• WORK REQUEST:
Your job with the data below: print everything from the line that holds "Task: Click the presenter avatar in top bar" down to the line that holds "The width and", ends included, exactly, and nothing else.
PROVIDED DATA START
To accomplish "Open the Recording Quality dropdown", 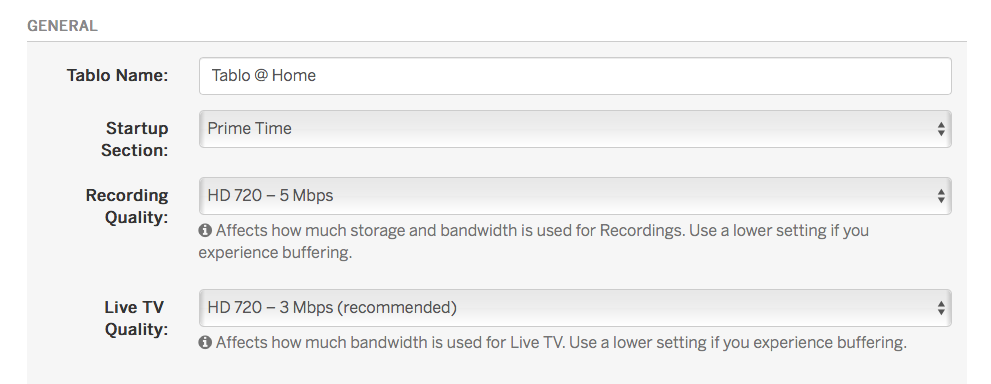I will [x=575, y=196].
PROVIDED DATA END
PROVIDED DATA START
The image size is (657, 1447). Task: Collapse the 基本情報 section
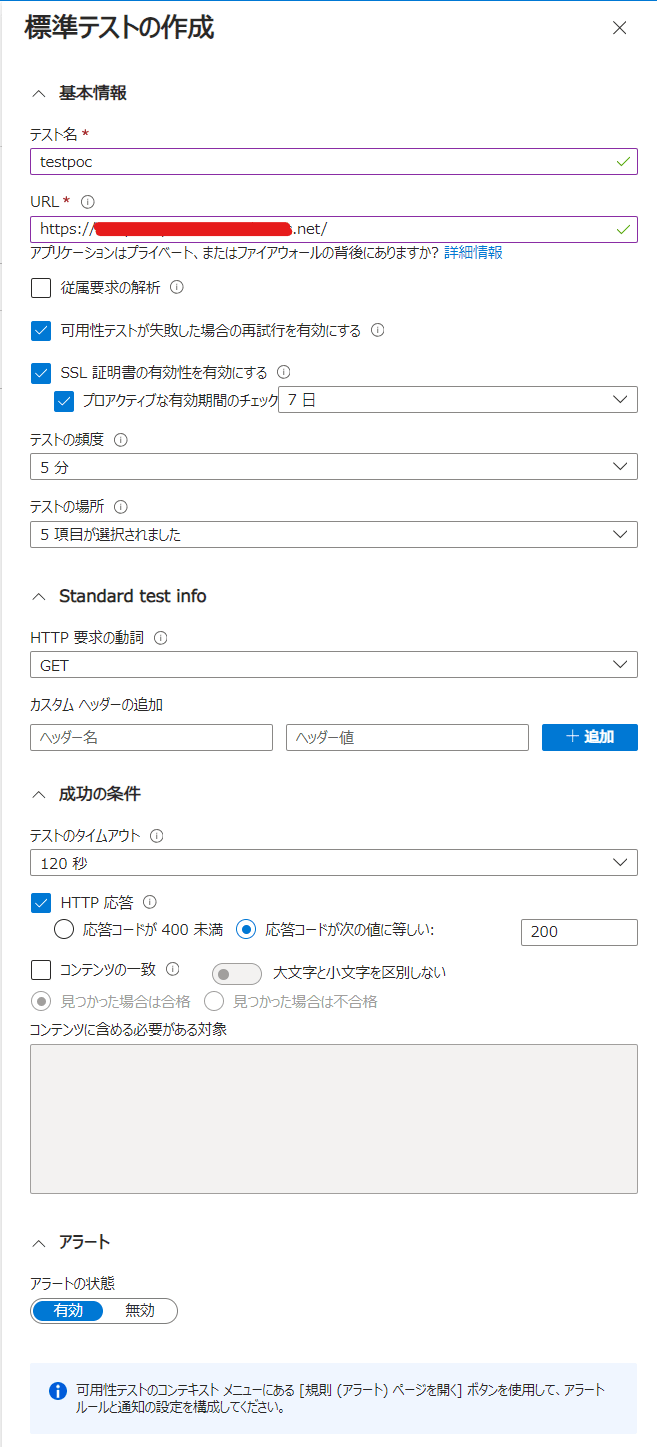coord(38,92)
PROVIDED DATA END
PROVIDED DATA START
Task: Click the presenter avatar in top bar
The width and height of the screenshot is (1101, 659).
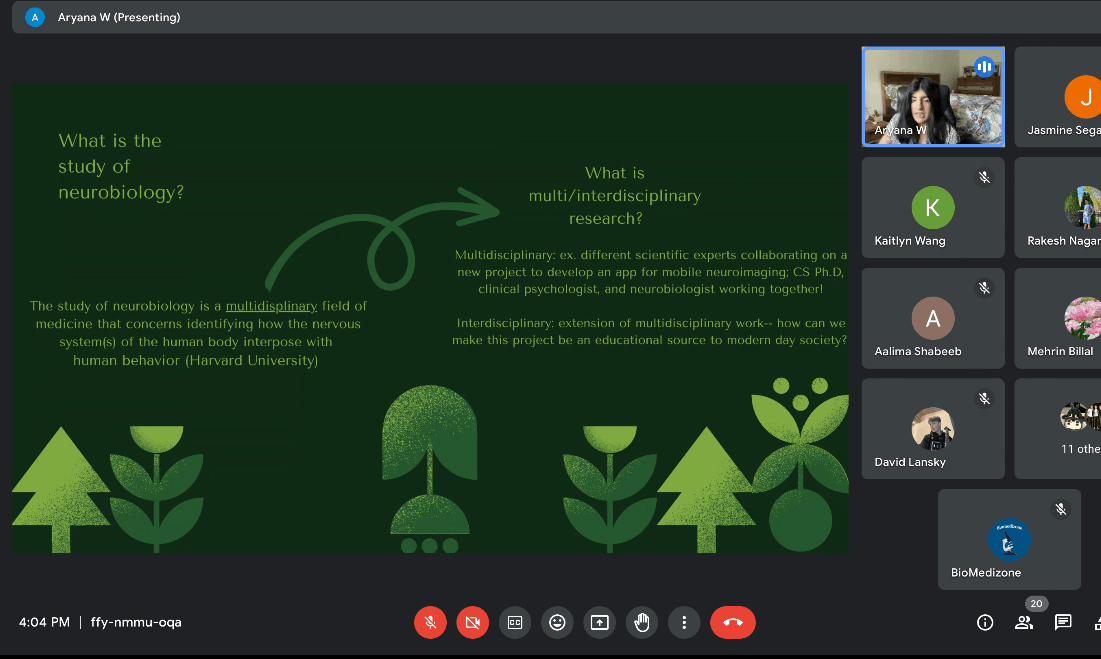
PROVIDED DATA END
• EXERCISE RESULT:
Task: Click the presenter avatar in top bar
The width and height of the screenshot is (1101, 659).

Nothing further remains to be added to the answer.